(Your objective)
Every entry, from first to last, is to be written out exactly.

(Dataset records)
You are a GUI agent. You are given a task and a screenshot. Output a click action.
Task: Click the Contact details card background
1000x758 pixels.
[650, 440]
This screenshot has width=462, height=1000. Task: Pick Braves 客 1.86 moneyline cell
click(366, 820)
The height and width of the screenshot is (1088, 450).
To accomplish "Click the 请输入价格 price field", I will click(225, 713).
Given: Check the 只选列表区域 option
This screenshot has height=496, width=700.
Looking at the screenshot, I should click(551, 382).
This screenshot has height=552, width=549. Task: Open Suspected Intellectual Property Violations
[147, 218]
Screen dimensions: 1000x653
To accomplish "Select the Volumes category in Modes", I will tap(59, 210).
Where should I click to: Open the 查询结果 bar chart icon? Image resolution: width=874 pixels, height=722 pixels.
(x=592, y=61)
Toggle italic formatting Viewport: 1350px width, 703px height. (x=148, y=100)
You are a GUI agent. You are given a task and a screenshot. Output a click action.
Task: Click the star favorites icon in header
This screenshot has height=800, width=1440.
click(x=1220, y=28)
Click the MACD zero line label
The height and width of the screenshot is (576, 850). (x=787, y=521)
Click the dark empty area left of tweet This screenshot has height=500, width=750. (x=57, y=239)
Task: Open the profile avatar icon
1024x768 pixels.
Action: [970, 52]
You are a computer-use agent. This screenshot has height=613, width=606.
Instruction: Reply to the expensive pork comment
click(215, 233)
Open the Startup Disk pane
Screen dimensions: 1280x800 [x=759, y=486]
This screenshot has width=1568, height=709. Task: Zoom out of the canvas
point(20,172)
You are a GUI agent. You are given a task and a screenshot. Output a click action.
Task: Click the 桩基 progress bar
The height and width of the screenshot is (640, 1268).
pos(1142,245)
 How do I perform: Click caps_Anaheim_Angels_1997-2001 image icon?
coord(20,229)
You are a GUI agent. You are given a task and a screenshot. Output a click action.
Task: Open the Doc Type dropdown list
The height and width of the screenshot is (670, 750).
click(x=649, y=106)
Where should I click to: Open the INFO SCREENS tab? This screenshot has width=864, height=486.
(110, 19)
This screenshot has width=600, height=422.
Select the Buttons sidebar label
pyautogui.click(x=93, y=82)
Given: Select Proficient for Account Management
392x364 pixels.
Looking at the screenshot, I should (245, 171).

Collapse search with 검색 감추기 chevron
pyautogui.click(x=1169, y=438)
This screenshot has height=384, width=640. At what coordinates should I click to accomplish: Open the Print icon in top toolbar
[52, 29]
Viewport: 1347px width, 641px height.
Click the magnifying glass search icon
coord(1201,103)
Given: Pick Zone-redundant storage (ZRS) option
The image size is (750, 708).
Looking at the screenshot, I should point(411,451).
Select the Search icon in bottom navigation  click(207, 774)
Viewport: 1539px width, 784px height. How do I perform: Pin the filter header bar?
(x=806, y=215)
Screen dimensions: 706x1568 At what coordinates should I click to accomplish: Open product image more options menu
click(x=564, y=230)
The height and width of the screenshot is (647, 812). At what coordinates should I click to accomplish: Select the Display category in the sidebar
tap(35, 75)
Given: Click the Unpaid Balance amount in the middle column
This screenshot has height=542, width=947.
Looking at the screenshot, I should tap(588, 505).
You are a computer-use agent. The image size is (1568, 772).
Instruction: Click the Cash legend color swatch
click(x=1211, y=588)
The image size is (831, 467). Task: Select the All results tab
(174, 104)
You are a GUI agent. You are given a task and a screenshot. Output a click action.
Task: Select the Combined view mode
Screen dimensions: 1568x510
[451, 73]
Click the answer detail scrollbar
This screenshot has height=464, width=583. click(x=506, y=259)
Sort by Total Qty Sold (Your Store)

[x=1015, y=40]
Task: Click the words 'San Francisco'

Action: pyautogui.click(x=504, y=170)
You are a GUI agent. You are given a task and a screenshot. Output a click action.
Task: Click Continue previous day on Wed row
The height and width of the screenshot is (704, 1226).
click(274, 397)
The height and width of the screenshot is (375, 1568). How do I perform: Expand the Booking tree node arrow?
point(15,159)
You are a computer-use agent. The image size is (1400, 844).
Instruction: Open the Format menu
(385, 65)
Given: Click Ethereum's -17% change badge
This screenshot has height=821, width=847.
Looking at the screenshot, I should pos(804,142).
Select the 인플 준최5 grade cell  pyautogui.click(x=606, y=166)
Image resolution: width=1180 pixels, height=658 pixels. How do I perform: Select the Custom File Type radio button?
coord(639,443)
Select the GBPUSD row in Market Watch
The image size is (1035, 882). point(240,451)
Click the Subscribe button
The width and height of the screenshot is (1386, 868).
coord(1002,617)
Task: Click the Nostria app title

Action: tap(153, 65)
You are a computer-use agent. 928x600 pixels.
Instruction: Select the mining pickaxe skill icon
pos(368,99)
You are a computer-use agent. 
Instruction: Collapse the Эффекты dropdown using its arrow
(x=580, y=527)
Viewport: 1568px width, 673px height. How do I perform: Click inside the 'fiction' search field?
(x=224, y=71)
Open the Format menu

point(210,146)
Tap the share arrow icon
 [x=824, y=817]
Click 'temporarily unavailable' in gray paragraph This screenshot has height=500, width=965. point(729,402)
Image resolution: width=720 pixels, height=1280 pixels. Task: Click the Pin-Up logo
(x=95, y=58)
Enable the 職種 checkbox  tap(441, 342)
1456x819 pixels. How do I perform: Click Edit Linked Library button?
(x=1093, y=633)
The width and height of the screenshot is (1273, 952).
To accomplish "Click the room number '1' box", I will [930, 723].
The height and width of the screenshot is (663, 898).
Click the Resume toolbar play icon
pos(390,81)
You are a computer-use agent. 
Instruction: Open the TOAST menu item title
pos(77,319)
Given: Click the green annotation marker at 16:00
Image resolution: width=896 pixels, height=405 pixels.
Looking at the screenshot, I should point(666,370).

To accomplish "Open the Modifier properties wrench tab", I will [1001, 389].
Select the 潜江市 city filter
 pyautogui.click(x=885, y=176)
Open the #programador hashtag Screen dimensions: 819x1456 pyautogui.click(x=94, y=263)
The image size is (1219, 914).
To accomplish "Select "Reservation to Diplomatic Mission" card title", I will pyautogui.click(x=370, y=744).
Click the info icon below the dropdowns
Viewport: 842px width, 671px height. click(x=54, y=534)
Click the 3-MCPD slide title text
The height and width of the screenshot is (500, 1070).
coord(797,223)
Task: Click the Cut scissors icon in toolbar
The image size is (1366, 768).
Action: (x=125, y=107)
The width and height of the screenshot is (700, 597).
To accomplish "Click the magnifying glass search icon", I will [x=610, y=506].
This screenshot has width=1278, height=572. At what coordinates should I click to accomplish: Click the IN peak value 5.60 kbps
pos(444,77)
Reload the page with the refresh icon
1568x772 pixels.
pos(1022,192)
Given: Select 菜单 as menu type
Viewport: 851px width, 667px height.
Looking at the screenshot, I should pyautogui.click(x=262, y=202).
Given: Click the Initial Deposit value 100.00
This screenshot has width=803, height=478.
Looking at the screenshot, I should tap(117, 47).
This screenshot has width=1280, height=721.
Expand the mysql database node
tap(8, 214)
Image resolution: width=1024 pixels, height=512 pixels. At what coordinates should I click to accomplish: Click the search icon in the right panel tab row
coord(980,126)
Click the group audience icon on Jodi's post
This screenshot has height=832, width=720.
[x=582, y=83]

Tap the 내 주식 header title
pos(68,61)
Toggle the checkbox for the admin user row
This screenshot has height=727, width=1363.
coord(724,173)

(Result for this task)
You are a GUI agent. You are given a task and a screenshot. Output a click action.
Task: Click the Contact details card background
1000x758 pixels.
[650, 440]
This screenshot has width=462, height=1000. Task: Pick Braves 客 1.86 moneyline cell
click(366, 820)
The height and width of the screenshot is (1088, 450).
To accomplish "Click the 请输入价格 price field", I will click(225, 713).
Given: Check the 只选列表区域 option
This screenshot has height=496, width=700.
Looking at the screenshot, I should click(551, 382).
This screenshot has height=552, width=549. Task: Open Suspected Intellectual Property Violations
[147, 218]
Screen dimensions: 1000x653
To accomplish "Select the Volumes category in Modes", I will tap(59, 210).
Where should I click to: Open the 查询结果 bar chart icon? Image resolution: width=874 pixels, height=722 pixels.
(x=592, y=61)
Toggle italic formatting Viewport: 1350px width, 703px height. (x=148, y=100)
You are a GUI agent. You are given a task and a screenshot. Output a click action.
Task: Click the star favorites icon in header
This screenshot has height=800, width=1440.
click(x=1220, y=28)
Click the MACD zero line label
The height and width of the screenshot is (576, 850). (x=787, y=521)
Click the dark empty area left of tweet This screenshot has height=500, width=750. (x=57, y=239)
Task: Open the profile avatar icon
1024x768 pixels.
Action: [970, 52]
You are a computer-use agent. This screenshot has height=613, width=606.
Instruction: Reply to the expensive pork comment
click(215, 233)
Open the Startup Disk pane
Screen dimensions: 1280x800 [x=759, y=486]
This screenshot has width=1568, height=709. Task: Zoom out of the canvas
point(20,172)
You are a GUI agent. You are given a task and a screenshot. Output a click action.
Task: Click the 桩基 progress bar
The height and width of the screenshot is (640, 1268).
pos(1142,245)
 How do I perform: Click caps_Anaheim_Angels_1997-2001 image icon?
coord(20,229)
You are a GUI agent. You are given a task and a screenshot. Output a click action.
Task: Open the Doc Type dropdown list
The height and width of the screenshot is (670, 750).
click(x=649, y=106)
Where should I click to: Open the INFO SCREENS tab? This screenshot has width=864, height=486.
(110, 19)
This screenshot has width=600, height=422.
Select the Buttons sidebar label
pyautogui.click(x=93, y=82)
Given: Select Proficient for Account Management
392x364 pixels.
Looking at the screenshot, I should (245, 171).

Collapse search with 검색 감추기 chevron
pyautogui.click(x=1169, y=438)
This screenshot has height=384, width=640. At what coordinates should I click to accomplish: Open the Print icon in top toolbar
[52, 29]
Viewport: 1347px width, 641px height.
Click the magnifying glass search icon
coord(1201,103)
Given: Pick Zone-redundant storage (ZRS) option
The image size is (750, 708).
Looking at the screenshot, I should point(411,451).
Select the Search icon in bottom navigation  click(207, 774)
Viewport: 1539px width, 784px height. How do I perform: Pin the filter header bar?
(x=806, y=215)
Screen dimensions: 706x1568 At what coordinates should I click to accomplish: Open product image more options menu
click(x=564, y=230)
The height and width of the screenshot is (647, 812). At what coordinates should I click to accomplish: Select the Display category in the sidebar
tap(35, 75)
Given: Click the Unpaid Balance amount in the middle column
This screenshot has height=542, width=947.
Looking at the screenshot, I should tap(588, 505).
You are a computer-use agent. The image size is (1568, 772).
Instruction: Click the Cash legend color swatch
click(x=1211, y=588)
The image size is (831, 467). Task: Select the All results tab
(174, 104)
You are a GUI agent. You are given a task and a screenshot. Output a click action.
Task: Select the Combined view mode
Screen dimensions: 1568x510
[451, 73]
Click the answer detail scrollbar
This screenshot has height=464, width=583. click(x=506, y=259)
Sort by Total Qty Sold (Your Store)

[x=1015, y=40]
Task: Click the words 'San Francisco'

Action: pyautogui.click(x=504, y=170)
You are a GUI agent. You are given a task and a screenshot. Output a click action.
Task: Click Continue previous day on Wed row
The height and width of the screenshot is (704, 1226).
click(274, 397)
The height and width of the screenshot is (375, 1568). How do I perform: Expand the Booking tree node arrow?
point(15,159)
You are a computer-use agent. The image size is (1400, 844).
Instruction: Open the Format menu
(385, 65)
Given: Click Ethereum's -17% change badge
This screenshot has height=821, width=847.
Looking at the screenshot, I should pos(804,142).
Select the 인플 준최5 grade cell  pyautogui.click(x=606, y=166)
Image resolution: width=1180 pixels, height=658 pixels. How do I perform: Select the Custom File Type radio button?
coord(639,443)
Select the GBPUSD row in Market Watch
The image size is (1035, 882). point(240,451)
Click the Subscribe button
The width and height of the screenshot is (1386, 868).
coord(1002,617)
Task: Click the Nostria app title

Action: tap(153, 65)
You are a computer-use agent. 928x600 pixels.
Instruction: Select the mining pickaxe skill icon
pos(368,99)
You are a computer-use agent. 
Instruction: Collapse the Эффекты dropdown using its arrow
(x=580, y=527)
Viewport: 1568px width, 673px height. How do I perform: Click inside the 'fiction' search field?
(x=224, y=71)
Open the Format menu

point(210,146)
Tap the share arrow icon
 [x=824, y=817]
Click 'temporarily unavailable' in gray paragraph This screenshot has height=500, width=965. point(729,402)
Image resolution: width=720 pixels, height=1280 pixels. Task: Click the Pin-Up logo
(x=95, y=58)
Enable the 職種 checkbox  tap(441, 342)
1456x819 pixels. How do I perform: Click Edit Linked Library button?
(x=1093, y=633)
The width and height of the screenshot is (1273, 952).
To accomplish "Click the room number '1' box", I will [930, 723].
The height and width of the screenshot is (663, 898).
Click the Resume toolbar play icon
pos(390,81)
You are a computer-use agent. 
Instruction: Open the TOAST menu item title
pos(77,319)
Given: Click the green annotation marker at 16:00
Image resolution: width=896 pixels, height=405 pixels.
Looking at the screenshot, I should point(666,370).

To accomplish "Open the Modifier properties wrench tab", I will [1001, 389].
Select the 潜江市 city filter
 pyautogui.click(x=885, y=176)
Open the #programador hashtag Screen dimensions: 819x1456 pyautogui.click(x=94, y=263)
The image size is (1219, 914).
To accomplish "Select "Reservation to Diplomatic Mission" card title", I will pyautogui.click(x=370, y=744).
Click the info icon below the dropdowns
Viewport: 842px width, 671px height. click(x=54, y=534)
Click the 3-MCPD slide title text
The height and width of the screenshot is (500, 1070).
coord(797,223)
Task: Click the Cut scissors icon in toolbar
The image size is (1366, 768).
Action: (x=125, y=107)
The width and height of the screenshot is (700, 597).
To accomplish "Click the magnifying glass search icon", I will [x=610, y=506].
This screenshot has width=1278, height=572. At what coordinates should I click to accomplish: Click the IN peak value 5.60 kbps
pos(444,77)
Reload the page with the refresh icon
1568x772 pixels.
pos(1022,192)
Given: Select 菜单 as menu type
Viewport: 851px width, 667px height.
Looking at the screenshot, I should pyautogui.click(x=262, y=202).
Given: Click the Initial Deposit value 100.00
This screenshot has width=803, height=478.
Looking at the screenshot, I should tap(117, 47).
This screenshot has width=1280, height=721.
Expand the mysql database node
tap(8, 214)
Image resolution: width=1024 pixels, height=512 pixels. At what coordinates should I click to accomplish: Click the search icon in the right panel tab row
coord(980,126)
Click the group audience icon on Jodi's post
This screenshot has height=832, width=720.
[x=582, y=83]

Tap the 내 주식 header title
pos(68,61)
Toggle the checkbox for the admin user row
This screenshot has height=727, width=1363.
coord(724,173)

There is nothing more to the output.